Lo que muchos llamaron extravagancia se convirtió en símbolo de una nueva masculinidad latinoamericana: una que no se limita, que juega, que provoca y que, al mismo tiempo, conecta con millones que se sienten vistos en su autenticidad.
Palabras que sonaron como manifiesto. Porque el show no será solo suyo: será de toda una comunidad que, por décadas, vio cómo el mundo anglosajón relegaba lo latino a la periferia del espectáculo.

Desde ahora, la expectativa se multiplica: ¿qué canciones sonarán? ¿Habrá invitados sorpresa? ¿Cómo convertirá Benito un estadio en California en una fiesta caribeña? Lo cierto es que habrá baile, energía desbordante y una narrativa visual pensada para ser recordada.
Bad Bunny no es un artista de lo obvio: se reinventa en cada escenario, juega con cada expectativa. Y en febrero de 2026, en el Levi’s Stadium de Santa Clara, el mundo no solo verá la final de la NFL: será testigo de un espectáculo que marcará un antes y un después en la historia del medio tiempo.
Lo fascinante no será solo lo que pase en los 15 minutos de espectáculo, sino lo que representará después. Para la música en español, será un triunfo que confirma que ya no hay fronteras. Para la cultura latina, será una voz en el centro del escaparate más global del mundo. Para sus seguidores, será la celebración de un camino que siempre se sintió improbable, pero que él convirtió en inevitable.
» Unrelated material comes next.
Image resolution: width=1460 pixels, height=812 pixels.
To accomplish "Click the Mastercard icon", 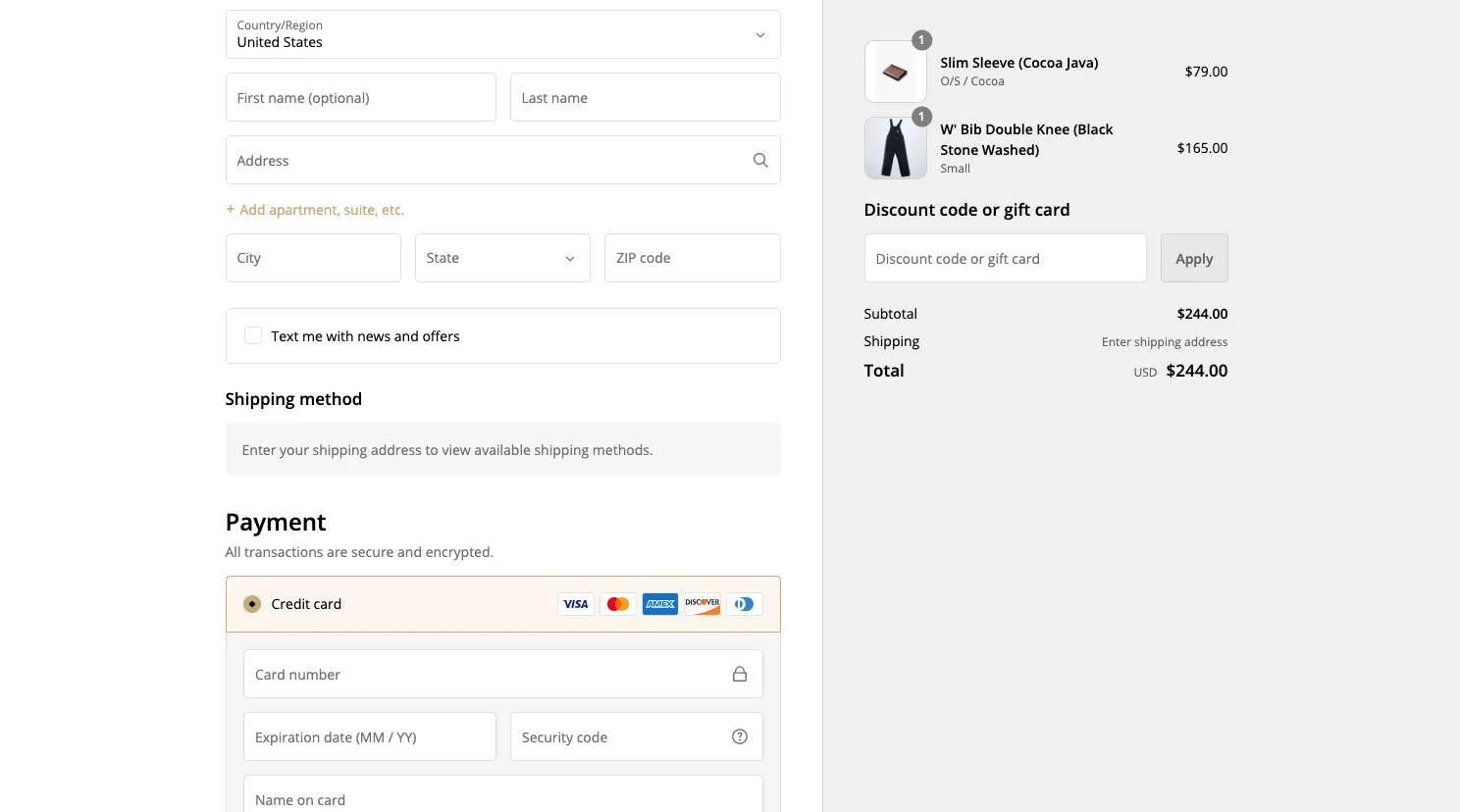I will (617, 604).
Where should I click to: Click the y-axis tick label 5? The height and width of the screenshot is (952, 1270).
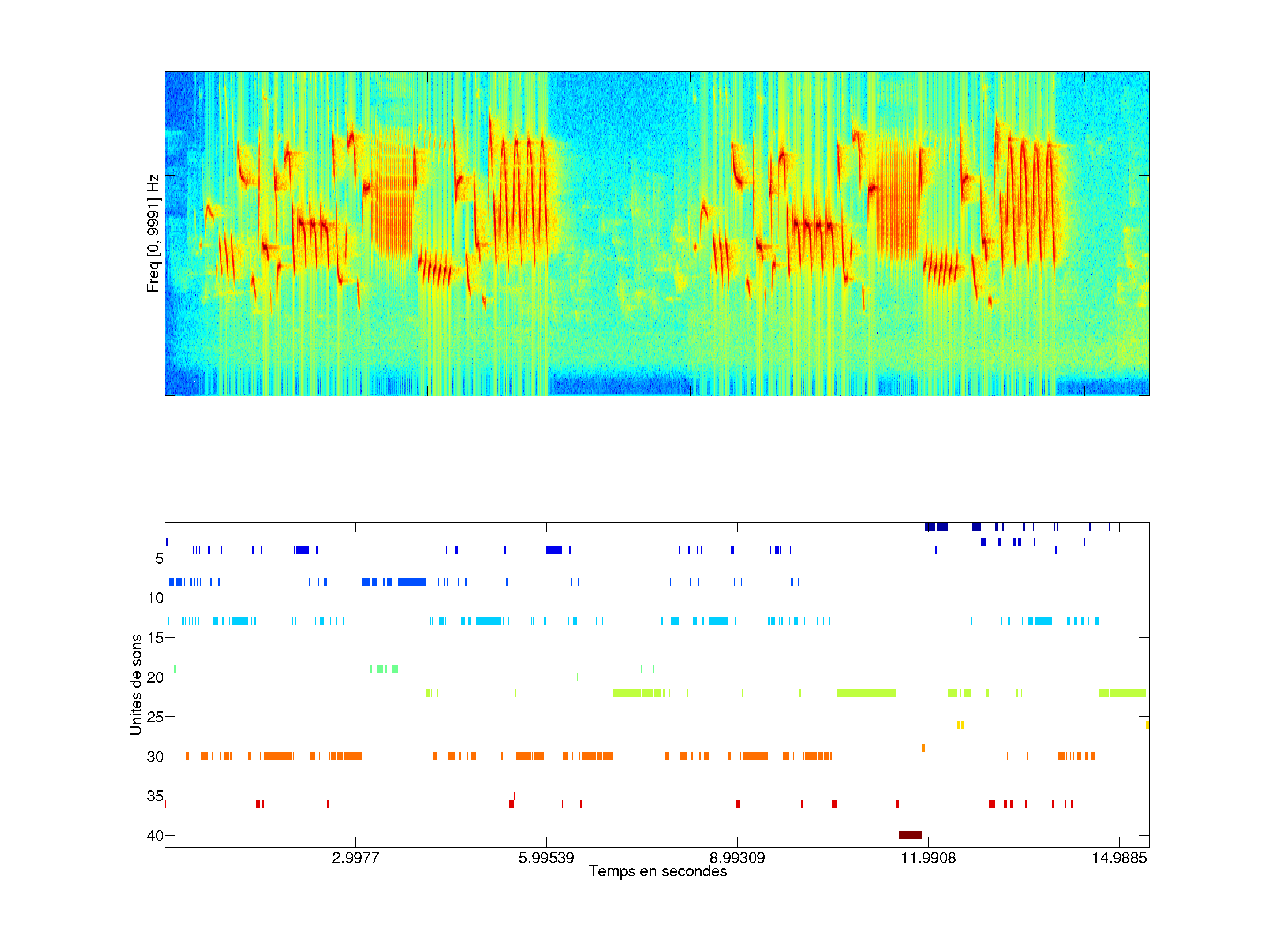tap(159, 558)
Porque Bad Bunny no llegó al Super Bowl siguiendo el guion de nadie. Llegó escribiendo el suyo. Y en esa autenticidad, en esa irreverencia y en esa fidelidad a sus raíces, radica la magia que lo ha convertido en fenómeno global.
El 8 de febrero de 2026 será más que un domingo de fútbol americano. Será la fecha en que un artista puertorriqueño, desde el Caribe, alzó la voz en español y conquistó el escenario más visto del mundo. Será el día en que la música, la cultura y la identidad latina brillaron con la intensidad de un touchdown.
Y entonces, cuando millones lo vean cantar y bailar en ese escenario, recordaremos esta crónica como el preludio de un espectáculo que ya es histórico incluso antes de suceder.